Impact of physical incompatibility on drug mass flow rates: example of furosemide-midazolam incompatibility
1 Laboratoire de Biopharmacie, Pharmacie Galénique et Hospitalière, EA 4481, IFR114, Université Lille Nord de France, 3 rue du Professeur Laguesse, BP83, 59006, Lille, France
2 Pharmacie, CHRU Lille, rue Philippe Marache, 59006, Lille, France
3 Département d’Anesthésie et de Réanimation Chirurgicale, Inserm U1070, CHU Poitiers, 2 rue de la Milétrie, BP577, 86021, Poitiers, France
Annals of Intensive Care 2012, 2:28 doi:10.1186/2110-5820-2-28Published: 13 July 2012
Patients in intensive care units receive many drugs simultaneously but through limited venous accesses. Several intravenous therapies have to be administered through the same catheter, thus increasing the risk of physicochemical incompatibility. The purpose of this work was to assess and to quantify the impact of physical incompatibility on the mass flow rates of drugs infused simultaneously to the patient, through an in vitro study.
Furosemide-midazolam incompatibility was used to assess the impact of physical incompatibility on drug mass flow rates. Furosemide, midazolam, and saline were simultaneously infused. A filter was added at the end of the infusion line to retain visible particles. Two infusion conditions were tested with and without visible particles.
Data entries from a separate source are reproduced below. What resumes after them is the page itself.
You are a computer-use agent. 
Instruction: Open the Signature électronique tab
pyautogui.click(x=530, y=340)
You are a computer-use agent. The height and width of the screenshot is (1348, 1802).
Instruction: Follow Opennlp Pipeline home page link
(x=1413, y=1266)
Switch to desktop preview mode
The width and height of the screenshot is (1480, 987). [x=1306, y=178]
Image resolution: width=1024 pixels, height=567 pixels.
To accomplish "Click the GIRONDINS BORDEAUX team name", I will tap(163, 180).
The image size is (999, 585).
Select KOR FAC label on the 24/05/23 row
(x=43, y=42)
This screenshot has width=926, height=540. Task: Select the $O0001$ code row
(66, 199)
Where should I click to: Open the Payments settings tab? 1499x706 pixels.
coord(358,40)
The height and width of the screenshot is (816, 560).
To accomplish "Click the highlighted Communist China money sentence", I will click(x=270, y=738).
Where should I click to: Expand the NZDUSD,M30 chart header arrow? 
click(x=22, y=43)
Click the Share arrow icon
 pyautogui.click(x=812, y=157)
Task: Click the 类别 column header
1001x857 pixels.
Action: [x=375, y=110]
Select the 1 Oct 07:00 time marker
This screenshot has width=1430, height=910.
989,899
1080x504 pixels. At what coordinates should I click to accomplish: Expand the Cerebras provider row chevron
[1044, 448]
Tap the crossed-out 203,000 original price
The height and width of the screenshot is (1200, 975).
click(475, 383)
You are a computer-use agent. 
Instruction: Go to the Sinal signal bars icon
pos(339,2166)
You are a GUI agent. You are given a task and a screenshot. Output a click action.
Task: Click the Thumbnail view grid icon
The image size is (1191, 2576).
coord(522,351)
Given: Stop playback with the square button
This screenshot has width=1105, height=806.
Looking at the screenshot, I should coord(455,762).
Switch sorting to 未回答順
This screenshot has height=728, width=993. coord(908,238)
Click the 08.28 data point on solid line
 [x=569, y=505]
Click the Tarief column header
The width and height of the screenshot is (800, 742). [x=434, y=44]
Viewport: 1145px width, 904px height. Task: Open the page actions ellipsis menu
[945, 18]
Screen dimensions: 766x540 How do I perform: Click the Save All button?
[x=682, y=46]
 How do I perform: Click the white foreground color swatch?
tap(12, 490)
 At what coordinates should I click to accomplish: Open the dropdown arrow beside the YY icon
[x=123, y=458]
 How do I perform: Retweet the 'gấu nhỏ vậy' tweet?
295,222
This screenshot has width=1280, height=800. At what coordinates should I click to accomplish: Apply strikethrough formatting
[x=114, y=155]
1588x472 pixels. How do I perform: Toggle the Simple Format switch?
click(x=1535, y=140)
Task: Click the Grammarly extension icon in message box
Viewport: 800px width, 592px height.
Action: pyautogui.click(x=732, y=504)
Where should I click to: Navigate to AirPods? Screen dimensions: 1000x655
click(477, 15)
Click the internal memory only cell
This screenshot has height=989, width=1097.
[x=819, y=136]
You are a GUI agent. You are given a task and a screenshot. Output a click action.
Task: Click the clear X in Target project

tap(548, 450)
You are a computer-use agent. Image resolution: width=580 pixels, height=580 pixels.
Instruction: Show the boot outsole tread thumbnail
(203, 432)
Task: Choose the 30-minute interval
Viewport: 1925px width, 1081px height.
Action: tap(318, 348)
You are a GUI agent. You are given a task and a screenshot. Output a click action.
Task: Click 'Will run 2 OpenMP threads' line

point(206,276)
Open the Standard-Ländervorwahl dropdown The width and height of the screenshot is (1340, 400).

A partial least square method on UV spectra was used to determine simultaneously the concentrations of the two drugs at the egress of the terminal extension line. The drug mass flow rate (expressed as mg/h) was calculated as the product of drug concentration versus total flow rate. Observed/theoretical mass flow rate ratios for each drug (%) were determined per infusion condition.
Even in the absence of visible particles, precipitation of furosemide led to a drug loss estimated at between 10% and 15%. Furosemide is more impacted by interaction because the pH of the mixture is acid and this form is poorly soluble in an aqueous solution.
Physical incompatibility between furosemide and midazolam leads to a significant reduction in drug delivered to the patient and may result in treatment failure.